The NBA Skills Challenge is not the best event at All-Star Weekend, but it can produce some occasional fun as the opening event at All-Star Saturday Night.

The Skills Challenge has seen some different formats over the years, but this year it was the more standard course with passing and shooting stations both players on each team had to get through and their cumulative time would determine the winner. This year, to keep things moving, the players were limited to three shots from each spot and then allowed to move on to avoid someone shooting threes for 30 seconds trying to make one.

While this was probably the right call, the league did not consider the fact that they put Chris Paul into the competition and when he saw that all you had to do was shoot three times, make or miss, and you got to move on, he would find a way to exploit that. Sure enough, the Spurs came out and Victor Wembanyama and Chris Paul got to the racks for shots and just chucked the balls towards the baseline without even pretending to try and shoot — earning boos from the crowd.

They got through the course in under 50 seconds as a result, but the NBA decided that the mockery of the Skills Challenge was too much and disqualified them for not even trying.
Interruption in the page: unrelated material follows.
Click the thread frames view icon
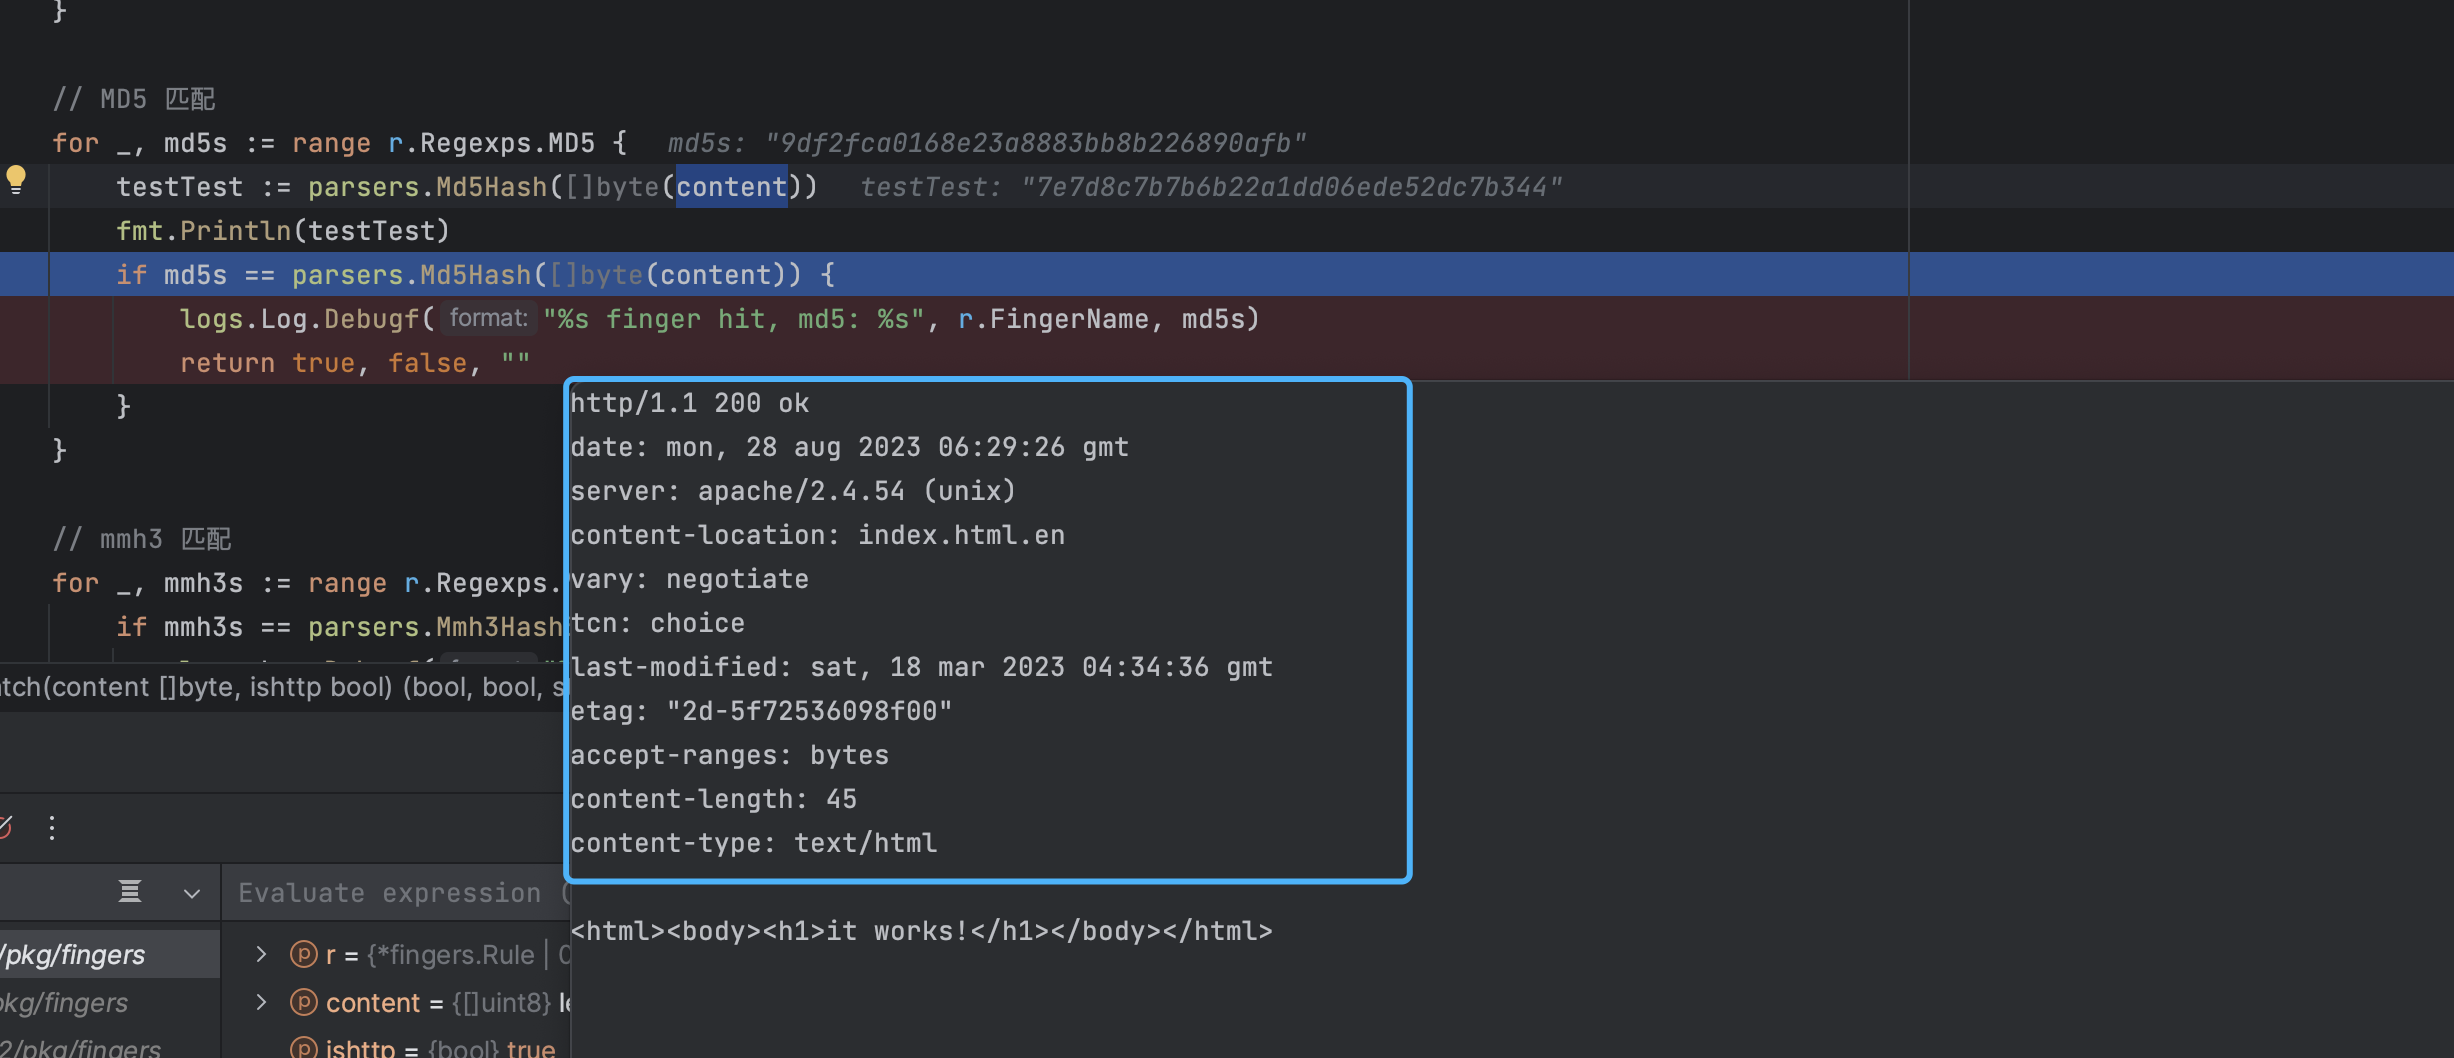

Wanting to win the Skills Challenge so badly you flaunt the rules and don’t even try to shoot is the most Chris Paul thing to ever happen — but in a shocking turn of events, Wembanyama said afterwards that it was his idea, not Paul’s. Naturally, Paul and Wemby tried to argue but was unsuccessful, and that opened the door for the Warriors and Cavs teams to make it through to the final round.

The funniest part of the whole thing was when TNT’s Allie LaForce went over to try and talk with Paul and Wembanyama and got denied by someone from either the Spurs or league’s PR department.

The Cavs team of Evan Mobley and Donovan Mitchell would go on to win in the finals over Draymond Green and Moses Moody, but the Spurs actively flaunting the rules was, without a doubt, the most entertaining part of the contest.